How much these new products will help remains a matter of debate. Sure, Windows and Office are under pressure in part because existing versions of the products are growing long in the tooth.
But larger, structural industry trends will probably continue to take a toll on Microsoft, even after new products appear and the economy improves. The company says 10% of PC sales this quarter were netbooks, the stripped-down computers often priced at less than $500. Microsoft appears to be girding for continued demand for the machines, judging from a new strategy to sell bare-bones and more capable versions of the operating system on its PCs.
"The cautious spending and preference for lower-priced PCs are fundamental shifts in the marketplace that will not dissipate once the economy improves," writes Allan B. Krans, an analyst with Technology Business Research. "As seen with Vista, Microsoft was running Windows under the 'bigger is better' strategy, and the current recession is driving customer behavior in the opposite direction."
Changes will also come to the company's healthiest units. The server and tools division, which sells gear used by corporations to run IT operations, saw fiscal third-quarter sales rise to $3.4 billion, from $3.2 billion. Over the next few years, Microsoft is introducing a technology called Azure that's designed to give companies more flexibility in how they run IT operations. But it's a major strategic shift that won't be easy to pull off—and won't bring in big revenues until 2011, Liddell says.

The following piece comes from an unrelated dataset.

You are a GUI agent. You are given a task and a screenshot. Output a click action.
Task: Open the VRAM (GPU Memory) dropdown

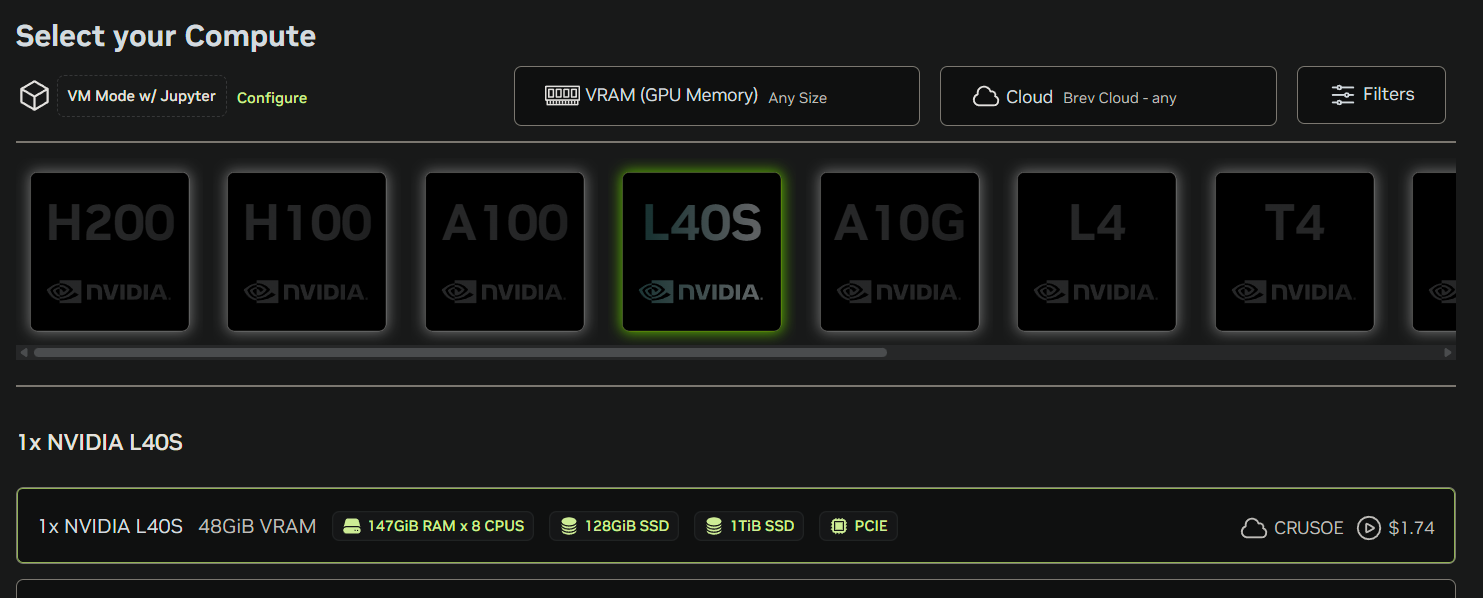(716, 96)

The company's beleaguered Online Services division continues to have the most pessimistic outlook. Even if the company manages to cut an alliance to combine its search efforts with those of Yahoo (YHOO), many analysts fail to see a strategy that would help make a dent in Google's growing market share and influence. "In the last four quarters alone, Microsoft's operating losses in [Online Services] were $2 billion," writes TBR's Krans. "Although [Online Services'] losses represent a small portion of Microsoft's revenue and profit, the company's time and effort could certainly be better spent elsewhere."
Burrows is a senior writer for BusinessWeek, based in Silicon Valley.